『umigiwa profile』interview #01

2023.05.04

町並みの変遷と、何年経っても変わらないもの

 

大昔には「冷水千軒井戸八百」と謳われた冷水浦。港を中心に大いに繁栄したことで民家と商店が建ち並び、冷たい湧き水に恵まれて多くの家々が井戸を設けたことから、そう謳われるようになったそうだ。ここ数十年の町並みの移り変わりについて、冷水浦で長年暮らす女性3名に話を伺った。

 

「私らが若い頃はだいぶん賑やかやった。店がようさんあったから人通りも多かったんよ」と杉本さん。魚屋やシラス加工屋、八百屋、酒屋、雑誌屋、美容院、駄菓子屋、手袋屋、洋服の仕立て屋、銭湯、さらには現在のコンビニにあたる万屋まであり、肉以外は集落内でほぼ買い揃えることができた。卵を持っていくとハムを乗せて焼いてくれるお好み焼き屋や、岡持ちに乗せて配達してくれるうどん屋など昔ならではの飲食店もあったと言う。

 

西川さんによると当時「お通」と呼ばれる常連用の帳簿が各店舗に設けられており、「『お通』があったらお金持たんでも買い物ができてね。ツケをして月給もうてきた時にまとめて払いに行ってたわ」。

 

 

現在、冷水八幡神社を会場として、春は豊漁豊作を願う春祭り、夏は病気や気候変動から人々を守る夏祭り・七夕祭り、秋は豊漁豊作に感謝する秋祭り、冬の12月31日は朝から除夜祭が行われ、十日戎では地元の女の子たちが巫女姿で舞を踊っている。

 

祭りの火こそ消えてはいないが、 数十年前までは少年野球のチームが屋台を出して焼きそばを振る舞い、子どもたちが手づくりの神輿を引いて集落中を練り歩くなど、大賑わいだったそうだ。さらに夏の三晩連続で盆踊りが開かれ、集落独自の歌や踊りまで存在したと言う。「仮装行列があって女の人も男の人も皆揃いのムームー着て踊ったこともあったね」と西川さんは当時を楽しそうに振り返る。
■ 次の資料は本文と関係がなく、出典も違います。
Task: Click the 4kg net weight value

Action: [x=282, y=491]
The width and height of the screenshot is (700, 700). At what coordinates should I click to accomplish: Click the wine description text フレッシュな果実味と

少子高齢化で集落の人口が減り、西川さんと杉本さんが生まれる前から続いていた盆踊りは2002年に中止となった。

 

 

商店や祭りだけでなく、海際の景観にも変化があった。現在、冷水浦の東側の海沿いには工場や公共のプールなどがあるが、これらは1974年の埋め立て後に建設されたものだ。それ以前は、松の木が一本植えられた「沖島」と呼ばれる小島があり、風光明媚な景色が広がっていた。杉本さんは「昔は堤防から沖島まで泳いで渡って。今みたいに浮き輪なんていいもんないから、皆布で縫うた袋持って泳いでね。巻貝を取って重たなった大きな袋をなんとか必死で担いで戻ってきてた」と懐かしい笑い話に顔をほころばせる。

 

 


さまざまな変遷を辿る冷水浦だが、変わらないものがあると服部さんは話す。「嫁に来た時、よそ者の私に対して集落の誰もがすごく親切にしてくれてね。今も皆よくうちに遊びに来てくれて、おかげで独り身になってからも寂しさを感じない。感謝と喜びの毎日です」。冷水浦内は遠い親戚関係にあたる世帯が多く、移住者を含めて昔は近隣の同世代で子育ての苦楽を共有してきた背景もあり、集落全体が一つの大きな家族のような関係性にある。

 

さらに2020年頃から20代30代の移住者が少しつず増え、ついには飲食店(interview #05後述)までオープンした。「若い人らが来てくれて皆喜んでるわ。来週また行こうって楽しい約束ができる場所が集落にできたのもええね」と服部さん。“冷水浦の家族”の構成は、縮小の底を脱し、新たな形で広がりを見せつつあるようだ。

 

 

※写真解説
1枚目:1959年に冷水に嫁いだ服部 節子さん、生まれも育ちも冷水の西川 菊代さんと杉本 忠代さん(2023年)、2枚目:商店街の様子(2002年)、3枚目:夏祭りの子ども神輿(2003年)、4枚目:昔の冷水浦 (1920-30年頃)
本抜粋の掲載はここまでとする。